My current plan is to pickup a basic 66/80 kit and see where it takes me.
Thanks for taking the time to look.
MF
 
Why drill out the clutch plate?
I think it's about reducing the weight of engine components. No 1 thing has a great effect, but a lot of little things ad up to some noticeable improvement in how quickly the engine will grab RPM.
 
I think it's about reducing the weight of engine components. No 1 thing has a great effect, but a lot of little things ad up to some noticeable improvement in how quickly the engine will grab RPM.
That was my initial thought too, perhaps a bit extreme but these not very powerful motors need all the help they can get. I hope he beveled the edges since they will file away his pads if not. Only concern is a pad that is loose enough to rotate slightly in its bed and having a corner catch the plate locking the clutch together.
 
That was my initial thought too, perhaps a bit extreme but these not very powerful motors need all the help they can get. I hope he beveled the edges since they will file away his pads if not. Only concern is a pad that is loose enough to rotate slightly in its bed and having a corner catch the plate locking the clutch together.

Yes, I was sure to bevel / de-burr the edges of the holes. Weight is one reason, the other is temperature, think brake rotors. About 40 miles on it so far, seem to work as desired.

It does 4 stroke a bit. I will order a jet kit once I finish with the exhaust. I still have the stock #70 in the NT carb. The plug is pretty dark and oily.
Some
I do have a concern, maybe I can get some input on... It seems to be running hot. I have a ngk b6hs plug. The silver area just above the head is discolored, tarnished looking with a slight iridescents. Sorry no pic. The head was slightly warped when I rebuilt it, nothing a little 400 grit and some elbow grease could not fix. It did spring a small leak yesterday. I've retightend them and we'll see today.
 
Weight and heat are the main reasons for drilling the clutch. Think brake rotors.
Seems to work as it should.

I do have a issue with 4stroking. But I will get a jet kit once I finish the exhaust.

Another thing is that it seems to be running hot. There is a dicoloration of the silver part of the plug near the head, just above the washer. It is tarnished looking and has a slight iridescents. Using an NGK B6HS. It could just be the fresh engine paint. Although I did bake the jug and head @ 400° for about an hour. I am worried about warping the head. I did have to plane it, 400 on glass, a little when I rebuilt. And it did start leaking a little yesterday, re torked them after it cooled down and we will see today.
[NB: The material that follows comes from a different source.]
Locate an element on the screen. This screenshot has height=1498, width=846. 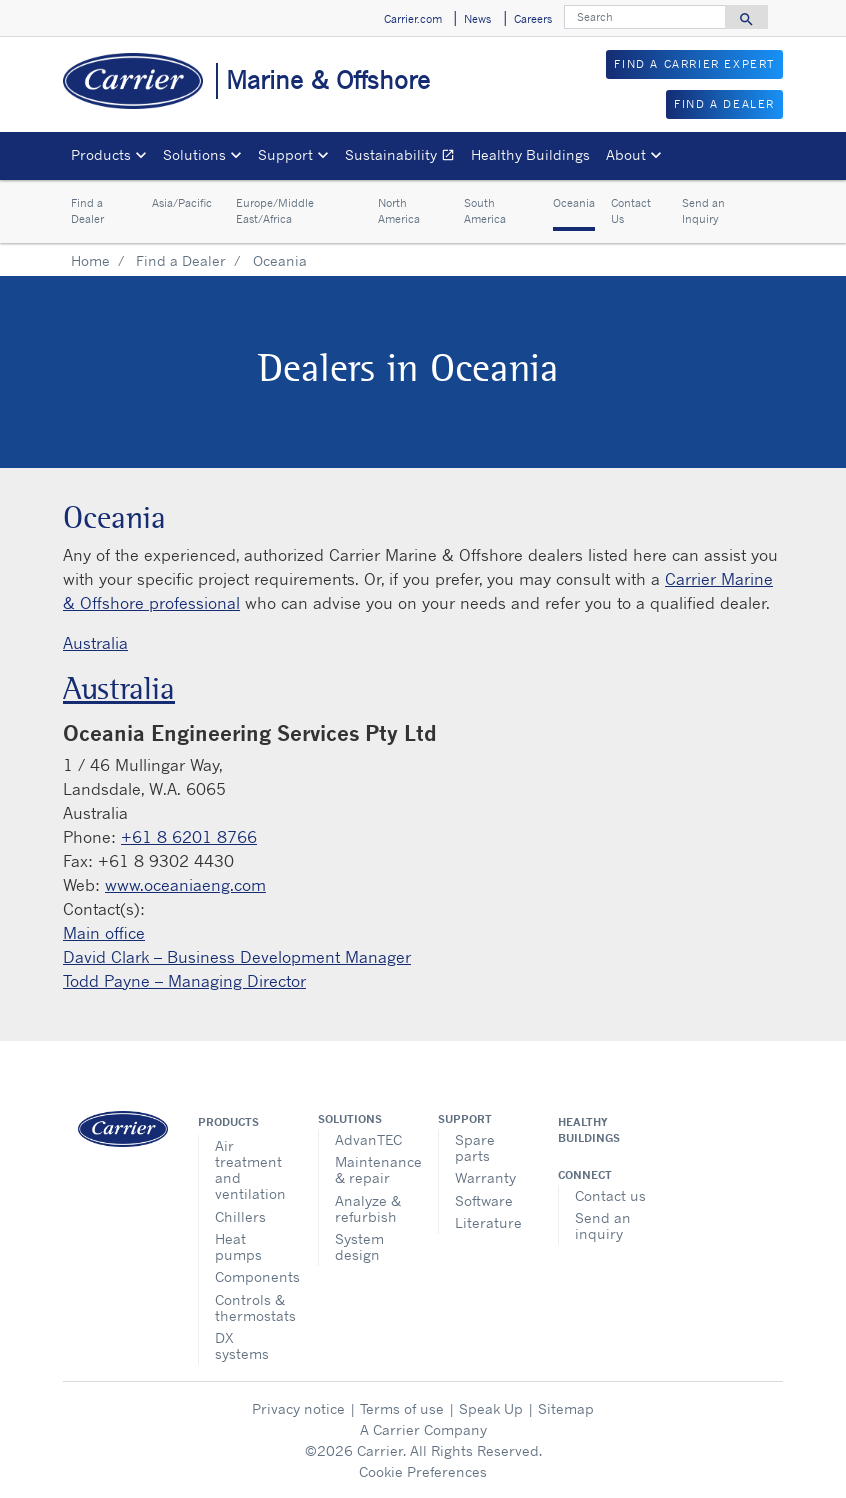
A Carrier Company is located at coordinates (423, 1429).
Sorry Frank' if you are reading this again.
 
Weight and heat are the main reasons for drilling the clutch. Think brake rotors.
Seems to work as it should.

I do have a issue with 4stroking. But I will get a jet kit once I finish the exhaust.

Another thing is that it seems to be running hot. There is a dicoloration of the silver part of the plug near the head, just above the washer. It is tarnished looking and has a slight iridescents. Using an NGK B6HS. It could just be the fresh engine paint. Although I did bake the jug and head @ 400° for about an hour. I am worried about warping the head. I did have to plane it, 400 on glass, a little when I rebuilt. And it did start leaking a little yesterday, re torked them after it cooled down and we will see today.

Sorry Frank' if you are reading this again.
I don't read, I scan.

May have been a tiny leak that fixed itself, I'm certain you don't have fake spark plugs.